_APPLY WHAT YOU READ_
a) Answer these from the court opinion about remand:
(i) On what date did the operation to replace the lead wire take place?
(ii) In which city is Lutheran Hospital of Indiana located?
(iii) What does the court award plaintiff along with granting remand?
b) Please resume the court opinion about remand, picking up right after its last sentence.

_EXCERPTED PASSAGE_
/---

The first issue is whether plaintiff fraudulently joined Lutheran Hospital of Indiana as a defendant, in which case diversity is complete and the court has jurisdiction, or whether the hospital is a proper defendant in this case. In opposing remand, Medtronic has raised a second issue. It argues that if the court finds that the claim against Lutheran Hospital must be remanded, then the court should sever the claims against the two defendants and retain jurisdiction over the claims against Medtronic. For the reasons explained below, the court finds that plaintiff did not fraudulently join the hospital and that severance is not appropriate. Accordingly, the court grants the motion to remand the entire action and awards plaintiff his attorney fees incurred as a result of the removal. See 28 U.S.C. § 1447(c).

I. Plaintiff's Allegations

Sandra Lyons suffered from serious back pain. She had surgery to implant a Neurostimulator System manufactured by defendant Medtronic. On March 19, 2002, Mrs. Lyons had another operation to replace the lead wire on the Neurostimulator System. The surgery was performed at Lutheran Hospital of Indiana in Fort Wayne, Indiana. For present purposes, the court must accept as true plaintiff's allegations that the lead wire used in the March 19th surgery was defective.

After the March 19th surgery, Mrs. Lyons suffered continuing severe pain. She returned to Lutheran Hospital a few days later to deal with complications resulting from the alleged defect in the Medtronic device. Plaintiff alleges that while at the hospital on March 26th, Mrs. Lyons slipped, fell, and hit her head, resulting in her death.

\---

_INFORMATION_
/---

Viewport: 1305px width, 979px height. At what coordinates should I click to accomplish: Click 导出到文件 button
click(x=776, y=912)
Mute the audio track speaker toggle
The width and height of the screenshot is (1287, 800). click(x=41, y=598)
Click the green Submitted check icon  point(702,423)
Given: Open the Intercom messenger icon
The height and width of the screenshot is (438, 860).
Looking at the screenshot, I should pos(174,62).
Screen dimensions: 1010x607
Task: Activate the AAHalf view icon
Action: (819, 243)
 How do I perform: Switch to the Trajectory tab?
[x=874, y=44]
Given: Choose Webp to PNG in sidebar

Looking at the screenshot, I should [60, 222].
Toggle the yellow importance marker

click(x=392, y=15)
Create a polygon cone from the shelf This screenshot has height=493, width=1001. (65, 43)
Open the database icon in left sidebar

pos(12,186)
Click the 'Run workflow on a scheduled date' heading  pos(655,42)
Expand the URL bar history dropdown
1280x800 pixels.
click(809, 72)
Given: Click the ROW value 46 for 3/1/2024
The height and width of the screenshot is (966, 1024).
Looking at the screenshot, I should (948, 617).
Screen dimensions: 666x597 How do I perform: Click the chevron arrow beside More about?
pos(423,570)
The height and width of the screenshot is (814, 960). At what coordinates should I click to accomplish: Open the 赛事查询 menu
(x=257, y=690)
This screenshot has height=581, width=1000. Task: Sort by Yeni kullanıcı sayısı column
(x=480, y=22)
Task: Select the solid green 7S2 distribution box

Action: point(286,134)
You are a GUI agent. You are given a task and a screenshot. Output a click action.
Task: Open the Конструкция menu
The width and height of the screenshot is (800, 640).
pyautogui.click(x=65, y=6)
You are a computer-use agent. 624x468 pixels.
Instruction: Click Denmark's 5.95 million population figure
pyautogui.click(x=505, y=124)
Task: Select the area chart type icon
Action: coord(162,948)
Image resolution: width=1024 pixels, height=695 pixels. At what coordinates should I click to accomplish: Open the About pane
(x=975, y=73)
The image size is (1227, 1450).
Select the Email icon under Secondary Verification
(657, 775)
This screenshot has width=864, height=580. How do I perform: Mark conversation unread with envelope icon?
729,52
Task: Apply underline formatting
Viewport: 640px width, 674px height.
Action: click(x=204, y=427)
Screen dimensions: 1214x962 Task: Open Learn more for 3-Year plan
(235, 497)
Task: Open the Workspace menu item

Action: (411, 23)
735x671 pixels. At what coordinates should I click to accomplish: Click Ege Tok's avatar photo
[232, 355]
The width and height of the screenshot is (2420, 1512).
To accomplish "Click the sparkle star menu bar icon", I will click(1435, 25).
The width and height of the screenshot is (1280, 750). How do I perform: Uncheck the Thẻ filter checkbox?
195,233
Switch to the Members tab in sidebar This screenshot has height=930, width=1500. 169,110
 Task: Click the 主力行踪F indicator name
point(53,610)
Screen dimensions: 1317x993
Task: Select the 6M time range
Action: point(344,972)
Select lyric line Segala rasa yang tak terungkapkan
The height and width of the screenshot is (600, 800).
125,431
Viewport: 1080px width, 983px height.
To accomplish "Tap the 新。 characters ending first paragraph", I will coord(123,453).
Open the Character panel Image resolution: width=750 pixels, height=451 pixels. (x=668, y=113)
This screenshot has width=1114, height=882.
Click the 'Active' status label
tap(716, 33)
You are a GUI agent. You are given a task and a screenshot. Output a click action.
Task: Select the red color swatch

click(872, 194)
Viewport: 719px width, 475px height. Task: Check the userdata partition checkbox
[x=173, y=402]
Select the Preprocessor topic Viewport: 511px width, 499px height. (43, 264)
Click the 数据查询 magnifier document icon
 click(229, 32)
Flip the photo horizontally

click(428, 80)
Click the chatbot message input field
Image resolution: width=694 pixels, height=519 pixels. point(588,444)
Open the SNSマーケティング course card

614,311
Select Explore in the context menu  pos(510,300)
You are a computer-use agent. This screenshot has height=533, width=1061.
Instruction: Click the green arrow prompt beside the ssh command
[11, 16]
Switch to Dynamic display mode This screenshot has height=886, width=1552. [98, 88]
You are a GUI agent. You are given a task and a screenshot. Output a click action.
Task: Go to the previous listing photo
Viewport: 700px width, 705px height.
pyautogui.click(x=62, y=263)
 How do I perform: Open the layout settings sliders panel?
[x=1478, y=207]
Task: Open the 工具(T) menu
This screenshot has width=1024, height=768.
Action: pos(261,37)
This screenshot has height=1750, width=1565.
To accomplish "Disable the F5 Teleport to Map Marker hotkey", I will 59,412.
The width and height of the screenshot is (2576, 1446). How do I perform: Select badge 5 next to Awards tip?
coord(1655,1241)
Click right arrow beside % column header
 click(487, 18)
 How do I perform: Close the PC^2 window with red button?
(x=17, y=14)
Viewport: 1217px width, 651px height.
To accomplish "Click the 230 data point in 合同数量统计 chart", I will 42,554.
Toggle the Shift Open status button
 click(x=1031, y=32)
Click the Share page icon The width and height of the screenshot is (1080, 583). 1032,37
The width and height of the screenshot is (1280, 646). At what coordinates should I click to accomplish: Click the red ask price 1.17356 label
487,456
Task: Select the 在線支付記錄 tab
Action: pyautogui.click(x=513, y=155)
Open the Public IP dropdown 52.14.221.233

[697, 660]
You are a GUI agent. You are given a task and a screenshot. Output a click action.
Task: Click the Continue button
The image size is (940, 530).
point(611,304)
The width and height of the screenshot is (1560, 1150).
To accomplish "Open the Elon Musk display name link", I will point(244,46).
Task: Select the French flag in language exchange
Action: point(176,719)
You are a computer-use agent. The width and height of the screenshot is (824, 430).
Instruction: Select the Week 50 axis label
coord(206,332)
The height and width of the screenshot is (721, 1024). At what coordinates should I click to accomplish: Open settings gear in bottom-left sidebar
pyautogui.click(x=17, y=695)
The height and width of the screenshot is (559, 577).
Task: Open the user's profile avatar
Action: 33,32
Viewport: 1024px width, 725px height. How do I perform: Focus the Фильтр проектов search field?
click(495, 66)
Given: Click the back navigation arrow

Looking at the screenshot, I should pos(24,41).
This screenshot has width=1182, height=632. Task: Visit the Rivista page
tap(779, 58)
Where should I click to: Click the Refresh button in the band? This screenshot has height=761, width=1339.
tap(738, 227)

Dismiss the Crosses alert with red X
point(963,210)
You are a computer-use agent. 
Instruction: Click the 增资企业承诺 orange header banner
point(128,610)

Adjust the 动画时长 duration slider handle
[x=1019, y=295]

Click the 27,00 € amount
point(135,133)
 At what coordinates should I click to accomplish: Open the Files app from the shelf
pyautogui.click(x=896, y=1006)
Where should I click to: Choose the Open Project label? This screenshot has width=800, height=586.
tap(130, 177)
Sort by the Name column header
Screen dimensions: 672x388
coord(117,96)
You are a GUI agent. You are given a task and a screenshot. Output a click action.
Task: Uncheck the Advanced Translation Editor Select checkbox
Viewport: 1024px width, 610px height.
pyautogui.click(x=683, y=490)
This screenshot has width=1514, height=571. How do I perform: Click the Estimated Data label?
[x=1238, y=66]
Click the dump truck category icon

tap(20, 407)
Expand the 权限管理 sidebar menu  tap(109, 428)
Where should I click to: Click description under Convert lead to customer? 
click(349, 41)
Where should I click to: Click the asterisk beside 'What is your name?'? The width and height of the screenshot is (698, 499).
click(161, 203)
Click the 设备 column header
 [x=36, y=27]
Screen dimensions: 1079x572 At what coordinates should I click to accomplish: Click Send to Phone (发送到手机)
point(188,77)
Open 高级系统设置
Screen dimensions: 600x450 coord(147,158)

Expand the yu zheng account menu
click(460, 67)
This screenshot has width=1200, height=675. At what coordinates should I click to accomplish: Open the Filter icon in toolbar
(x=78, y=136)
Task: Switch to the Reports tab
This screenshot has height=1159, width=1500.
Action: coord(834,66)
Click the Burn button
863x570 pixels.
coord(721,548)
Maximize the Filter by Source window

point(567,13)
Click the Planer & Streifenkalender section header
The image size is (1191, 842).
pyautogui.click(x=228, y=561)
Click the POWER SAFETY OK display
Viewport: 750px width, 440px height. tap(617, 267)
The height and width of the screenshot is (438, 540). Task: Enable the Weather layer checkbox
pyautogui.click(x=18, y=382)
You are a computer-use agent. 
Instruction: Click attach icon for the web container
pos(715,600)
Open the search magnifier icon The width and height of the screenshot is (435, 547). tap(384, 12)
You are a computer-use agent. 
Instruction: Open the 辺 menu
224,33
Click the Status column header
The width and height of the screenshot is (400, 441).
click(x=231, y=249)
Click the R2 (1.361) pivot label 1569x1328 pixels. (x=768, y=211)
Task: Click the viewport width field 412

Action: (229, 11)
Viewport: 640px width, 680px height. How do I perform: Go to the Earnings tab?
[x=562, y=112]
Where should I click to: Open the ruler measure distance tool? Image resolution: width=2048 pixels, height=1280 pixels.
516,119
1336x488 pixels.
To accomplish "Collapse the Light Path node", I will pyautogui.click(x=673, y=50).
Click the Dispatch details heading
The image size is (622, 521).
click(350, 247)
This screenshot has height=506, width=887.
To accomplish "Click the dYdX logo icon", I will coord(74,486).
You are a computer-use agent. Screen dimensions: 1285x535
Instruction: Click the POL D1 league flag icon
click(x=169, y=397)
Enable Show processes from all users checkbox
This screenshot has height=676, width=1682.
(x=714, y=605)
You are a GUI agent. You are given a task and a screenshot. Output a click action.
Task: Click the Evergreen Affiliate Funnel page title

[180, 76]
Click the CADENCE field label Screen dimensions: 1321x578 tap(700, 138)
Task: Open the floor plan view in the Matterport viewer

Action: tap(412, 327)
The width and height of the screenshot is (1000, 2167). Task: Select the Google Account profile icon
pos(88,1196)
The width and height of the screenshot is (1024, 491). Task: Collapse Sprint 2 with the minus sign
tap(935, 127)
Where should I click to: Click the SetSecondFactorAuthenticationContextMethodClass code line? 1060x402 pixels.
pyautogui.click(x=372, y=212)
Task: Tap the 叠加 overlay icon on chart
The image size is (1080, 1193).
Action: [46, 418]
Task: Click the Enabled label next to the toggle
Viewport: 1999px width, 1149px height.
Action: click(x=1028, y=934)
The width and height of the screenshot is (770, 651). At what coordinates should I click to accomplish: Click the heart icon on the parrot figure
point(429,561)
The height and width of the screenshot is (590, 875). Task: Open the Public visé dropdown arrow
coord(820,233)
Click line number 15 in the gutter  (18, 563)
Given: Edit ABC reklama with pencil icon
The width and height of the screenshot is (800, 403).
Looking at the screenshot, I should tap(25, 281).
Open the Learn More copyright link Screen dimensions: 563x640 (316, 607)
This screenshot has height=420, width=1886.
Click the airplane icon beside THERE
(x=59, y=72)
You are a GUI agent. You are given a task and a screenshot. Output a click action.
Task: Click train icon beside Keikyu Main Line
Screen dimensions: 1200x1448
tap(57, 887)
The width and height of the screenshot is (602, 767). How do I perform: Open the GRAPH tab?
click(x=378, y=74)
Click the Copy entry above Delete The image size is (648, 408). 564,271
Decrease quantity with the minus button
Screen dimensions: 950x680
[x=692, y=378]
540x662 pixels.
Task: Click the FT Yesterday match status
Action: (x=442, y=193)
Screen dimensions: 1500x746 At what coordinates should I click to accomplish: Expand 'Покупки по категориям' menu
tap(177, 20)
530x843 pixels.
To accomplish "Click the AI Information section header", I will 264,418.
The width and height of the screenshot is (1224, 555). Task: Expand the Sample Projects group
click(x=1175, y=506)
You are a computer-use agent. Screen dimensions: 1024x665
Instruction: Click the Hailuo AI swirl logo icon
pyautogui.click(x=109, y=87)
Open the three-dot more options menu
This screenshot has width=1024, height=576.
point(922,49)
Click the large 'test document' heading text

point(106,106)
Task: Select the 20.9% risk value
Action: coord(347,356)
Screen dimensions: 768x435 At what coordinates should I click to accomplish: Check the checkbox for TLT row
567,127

\---

_OUTPUTS FOR THE TASKS_
a)
(i) March 19, 2002
(ii) Fort Wayne, Indiana
(iii) His attorney fees incurred as a result of the removal

b)
As the surviving spouse and as personal representative of Mrs. Lyons' estate, plaintiff Edward Lyons asserts three distinct sets of claims. First, he alleges that Medtronic manufactured and sold a medical device that was defective within the meaning of Indiana product liability law. The complaint alleges expressly that Sandra Lyons' death was a proximate result of the defective product. Second, plaintiff alleges a claim for premises liability against Lutheran Hospital based on the fatal slip and fall. The third claim is a medical malpractice claim against Lutheran Hospital and some of its doctors, but plaintiff has not yet actually asserted that claim in this case. Under Indiana law, a plaintiff may not file most medical malpractice claims in court without first submitting the claim for evaluation by a medical review panel acting under the supervision of the Indiana Department of Insurance. Ind. Code § 34-18-8-4. Plaintiff has advised the court that he has initiated such a claim alleging that Lutheran Hospital and several doctors provided substandard care that injured Mrs. Lyons and caused her death. See Pl. Br. at 2 n. 1. If the panel review process does not resolve the case, plaintiff would then have the ability to assert such a claim in court.

II. Fraudulent Joinder

Medtronic argues that plaintiff's claims against Lutheran Hospital are necessarily claims for medical malpractice, so that they could not be asserted in any court at the time of removal because plaintiff had not completed the panel review process. Because these claims should be dismissed immediately without prejudice, Medtronic argues, the joinder of Lutheran Hospital as a defendant is so flawed that the court should deem Lutheran Hospital to have been fraudulently joined.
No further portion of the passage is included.